Recent links of note:

“‘Orwell’ Review: A Fresh Biography of Truth’s Champion”
Dominic Green, The Wall Street Journal

On January 21, 1950, in a hospital near the London building that inspired the Ministry of Truth, Eric Blair died from tuberculosis, only a few months after marrying for a second time. His new wife, Sonia Brownell, was the basis for the character Julia in Nineteen Eighty-Four. Better known by his pen name, George Orwell the author “deliberately obscured Blair the man,” writes Dominic Green in a review of D. J. Taylor’s new biography, Orwell: The New Life, published by Pegasus. The biography builds upon Taylor’s original of 2003, Orwell: The Life, by exploring the author’s private world through recently discovered letters and interviews. Taylor’s six-hundred-page work details each stage of Orwell’s life, from his childhood in British India, to his “mediocre” performance at Eton, to his experience as a policeman in Burma, to his time fighting for the Republicans in Spain, and to his job manufacturing war propaganda for the BBC. Be on the lookout for a full review by John P. Rossi of Taylor’s biography in the upcoming volume of The New Criterion.

“An invisible €171m renovation: Dutch royal palace reopens after five-year-long underground project”
Ida Jager, The Art Newspaper

The Dutch royal palace of Het Loo, designed in the symmetrical Dutch Baroque style by Jacob Roman and Johan van Swieten, was built in 1686 as a hunting lodge for William of Orange, the Dutch stadtholder who became the king of England, Ireland, and Scotland two years later. A state museum exhibiting Dutch treasures from the royal collection since 1984, the palace has undergone extensive construction projects over the past five years, at a price totaling €171 million. The renovations of Het Loo, a palace known as the “Versailles of the North,” carries its reputation into the twenty-first century, adding a large subterranean complex beneath the courtyard’s dazzling fountain in a way that doesn’t disturb the palace’s splendor, reports Ida Jager for The Art Newspaper. In addition to the new space—built by the Rotterdam-based firm KAAN Architecten to be used for temporary exhibitions—palace walls, ceiling paintings, tapestries, chandeliers, and seventeenth-century floors have been restored to their former glory. Het Loo will certainly make for a compelling stop on a summer tour of Northern Europe.
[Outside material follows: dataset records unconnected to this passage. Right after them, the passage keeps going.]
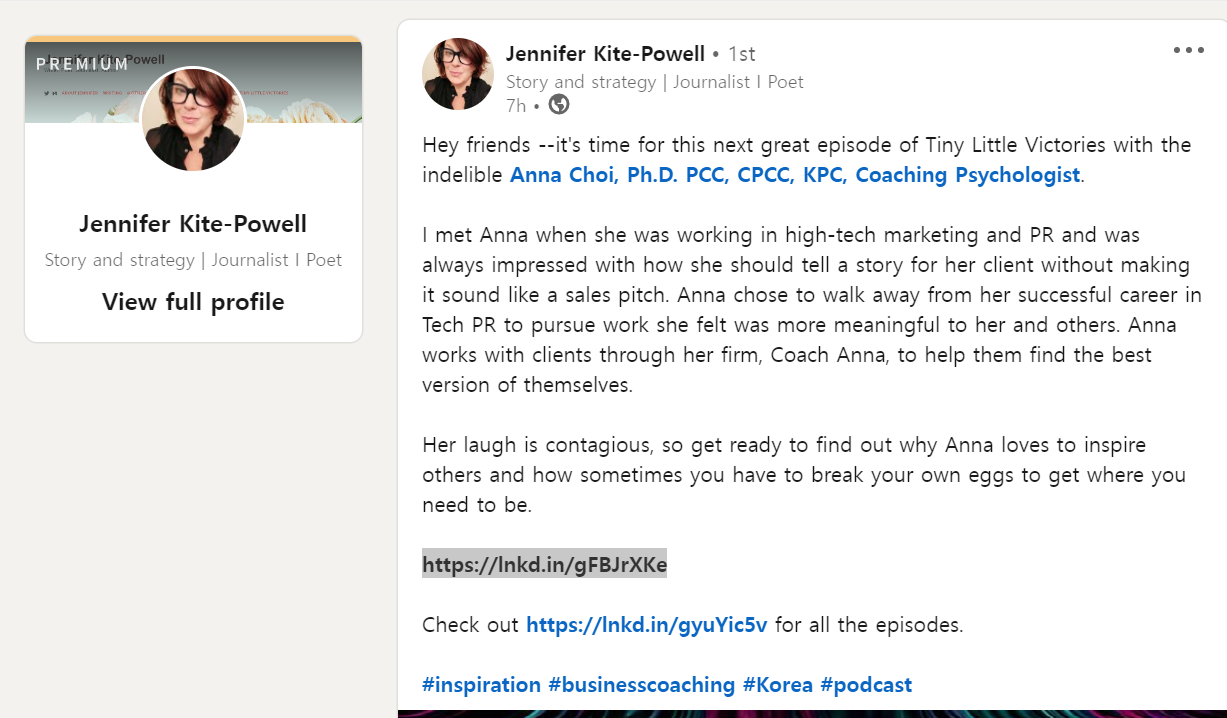Open Jennifer's avatar in the post header
Screen dimensions: 1227x718
tap(458, 74)
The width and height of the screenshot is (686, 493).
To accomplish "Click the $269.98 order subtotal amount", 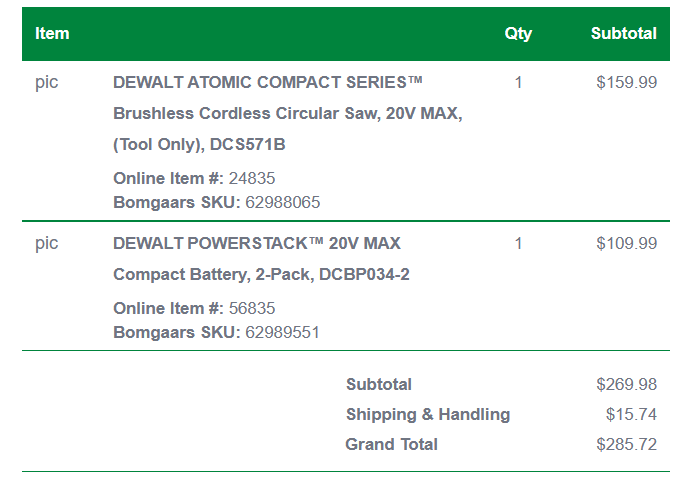I will [x=626, y=384].
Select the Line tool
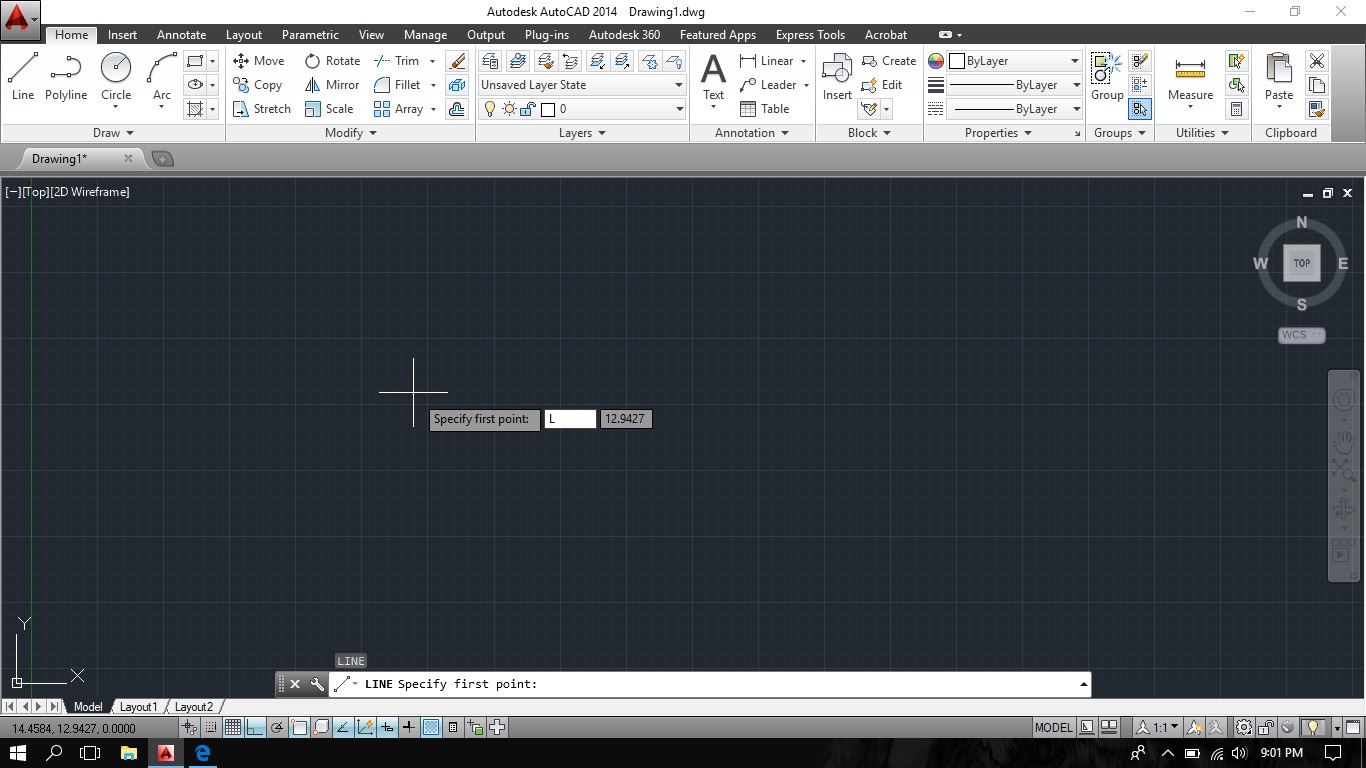 tap(23, 75)
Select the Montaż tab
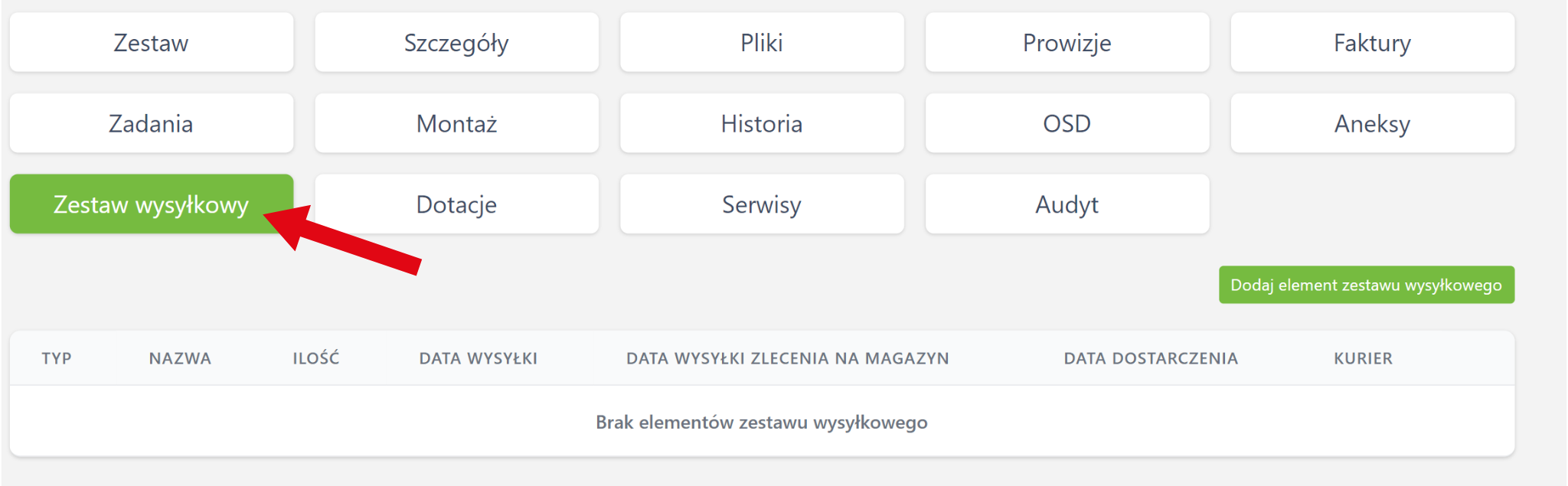Screen dimensions: 1568x486 click(x=456, y=123)

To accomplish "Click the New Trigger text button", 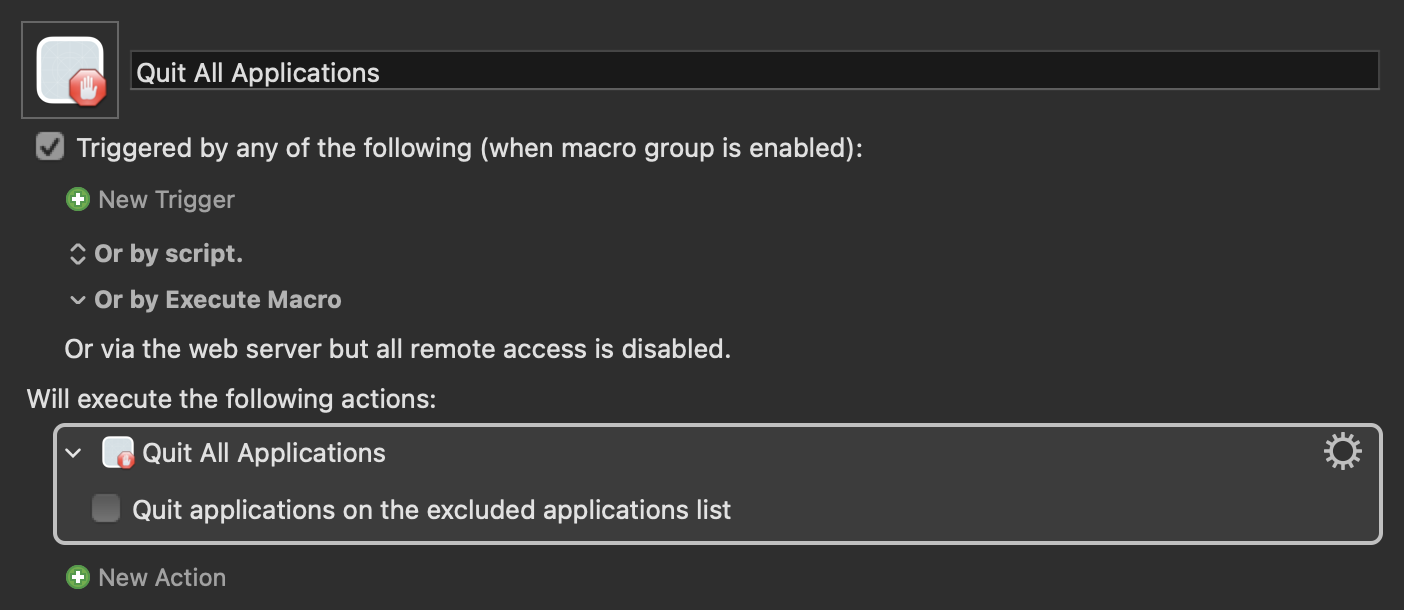I will tap(166, 199).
“Classics: Inside Out and Upside Down”
Joshua T. Katz, Academic Questions

How important are the classics? This is the basic question asked by Joshua T. Katz in an adaptation of his talk for a conference on classical studies last November sponsored by the Academy of Athens. He ponders this in response to dwindling student interest in the humanities, as well as in response to calls from many of his peers in the academy to burn down the field of classics. These peers wish to shift the study away from its traditional focus on Ancient Greece and Rome as a part of a broader trend in revising all fields of scholarship to abide by new-age morals and ethics, heavily focused on race. Katz himself is “unable to imagine what evidence for this assertion [that the Classics are irredeemably white-supremacist] would even look like.” Scholars who, as part of this ideology, make this assertion are turning the study of the Classics “inside out,” and the results, as Katz describes, are objectively shocking—Princeton, for example, no longer requires Classics majors to have any proficiency at all in either ancient Greek or Latin because it is too much of a burden, the university argues, for diverse students. The defense against this attack, Katz posits, begins with a recommitment to the humanities, the study of the Classics, and philology in its broad sense.